Podere Rota, il Valdarno si spacca. Vadi: “serve inchiesta pubblica”

Mercoledì scorso, in video conferenza, si è tenuto un incontro sul progetto di ampliamento della discarica di Podere Rota. Presenti i rappresentanti del’Aor, l’Area Ottimale del Valdarno e l’Assessore regionale all’ambiente, Monia Monni.
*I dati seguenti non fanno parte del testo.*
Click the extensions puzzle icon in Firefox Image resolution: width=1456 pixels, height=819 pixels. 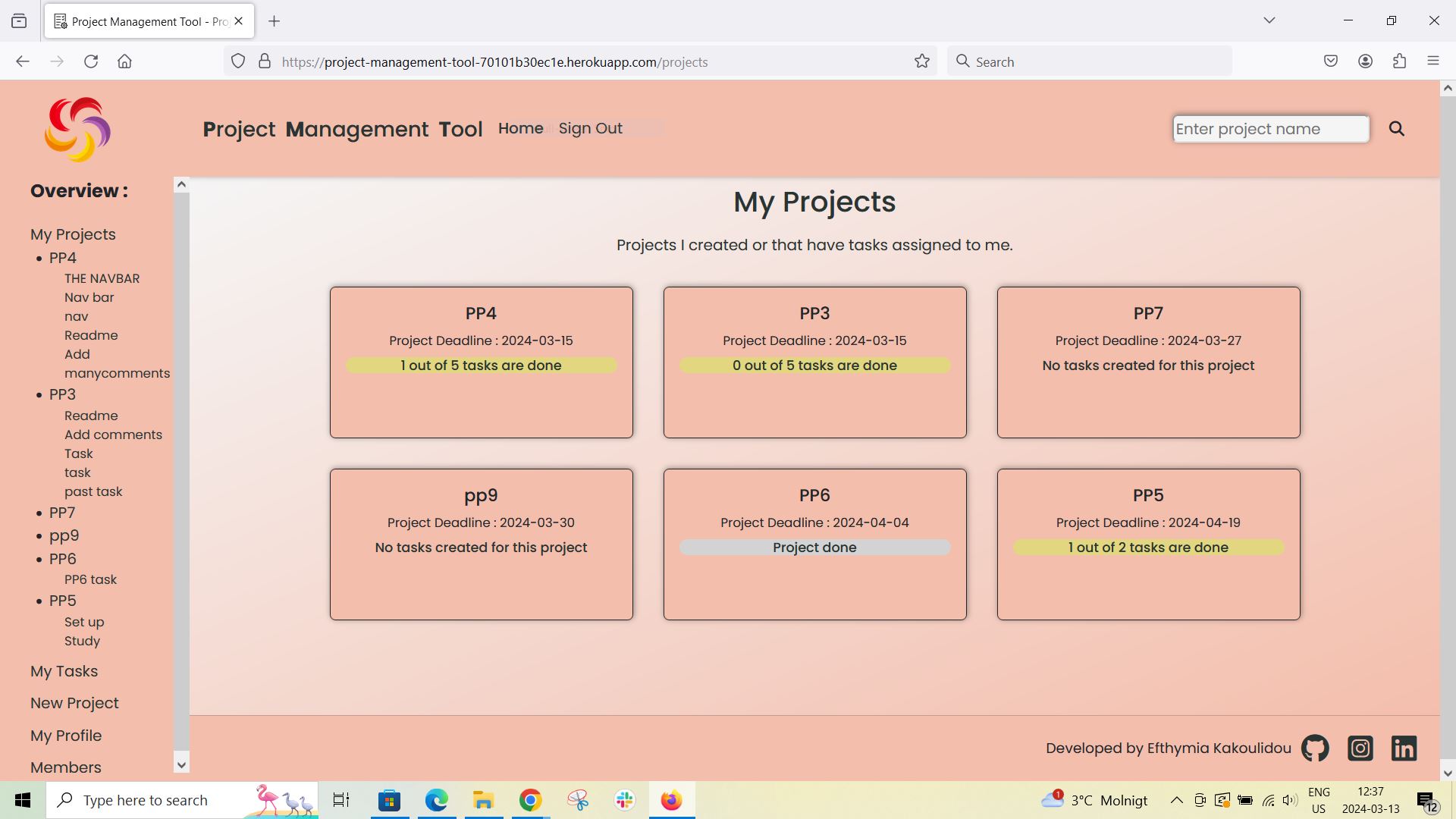pos(1399,61)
Il sindaco di San Giovanni Valentina Vadi ha sottolineato che sette comuni hanno espresso netta contrarietà al progetto di ampliamento e ha chiesto alla Regione di incontrare “un territorio che ha già pagato un prezzo altissimo in termini di smaltimento dei rifiuti”.
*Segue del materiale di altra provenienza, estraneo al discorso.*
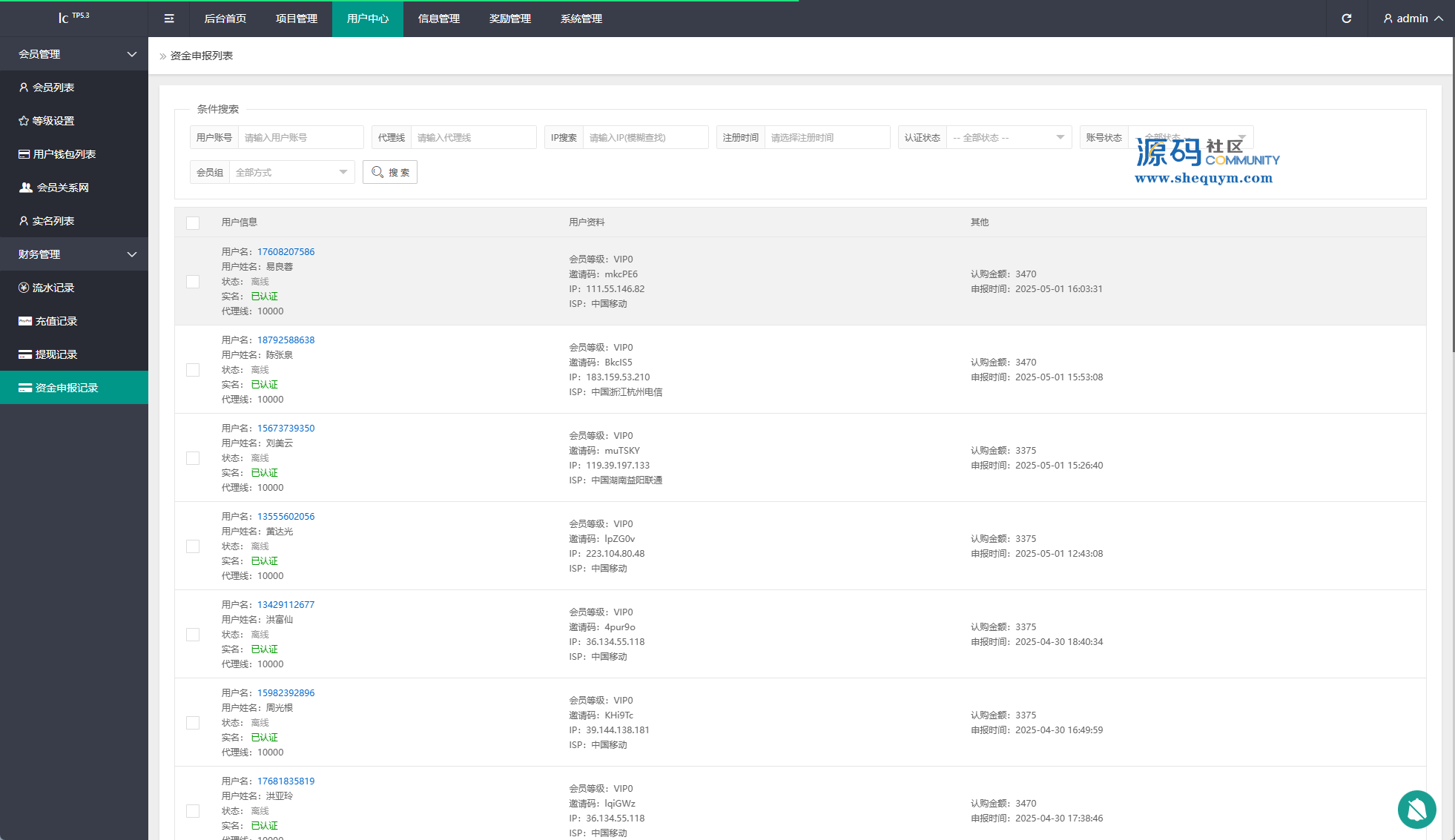Click the refresh icon in top bar
Image resolution: width=1455 pixels, height=840 pixels.
(1347, 19)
La Vadi ha confermato la necessità di avviare un’inchiesta pubblica sul progetto di ampliamento. “E’ una priorità – ha detto – su cui il Comune di San Giovanni Valdarno intende andare avanti. La disponibilità ad accogliere la nostra proposta, prevista dal Testo Unico sull’Ambiente, registrata da parte dell’assessorato all’ambiente della Regione Toscana durante l’incontro, è senz’altro un primo segnale positivo. Un passo avanti importante per dare seguito a una discussione pubblica strutturata nell’ambito del procedimento di valutazione di impatto ambientale”.
Il sindaco ha precisato che durante l’incontro hanno espresso contrarietà al piano presentato da Csai i comuni di San Giovanni Valdarno, Cavriglia, Montevarchi, Castelfranco-Piandiscò, Bucine, Capolona, Loro Ciuffenna; due quelli favorevoli: Terranuova Bracciolini e Castiglion Fibocchi.
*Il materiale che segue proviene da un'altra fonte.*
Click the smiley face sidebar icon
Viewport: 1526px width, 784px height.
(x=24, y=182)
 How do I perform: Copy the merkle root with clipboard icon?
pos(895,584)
“Una posizione di chiara e prevalente contrarietà da parte del territorio di cui la Regione Toscana credo debba tener conto – ha proseguito -. Senza nascondere le proprie prerogative e responsabilità dietro una procedura tecnico/amministrativa, e ascoltando, invece, la voce e la volontà dei sindaci dela vallata. Ricordo che in Valdarno, a partire dagli anni 70, con la discarica a fuoco perenne di Santa Lucia, poi Tegolaia e Forestello a Cavriglia, e infine Podere Rota, contiamo cinquant’anni di rifiuti. Una storia che ci consente di dire che abbiamo già pagato un prezzo altissimo e che intendiamo affermare il diritto di autodeterminazione di un territorio intero a stabilire modi e forme del proprio sviluppo ambientale. Pertanto ribadisco che la discarica di Podere Rota deve chiudere nel 2021, all’esaurimento dei volumi attuali”.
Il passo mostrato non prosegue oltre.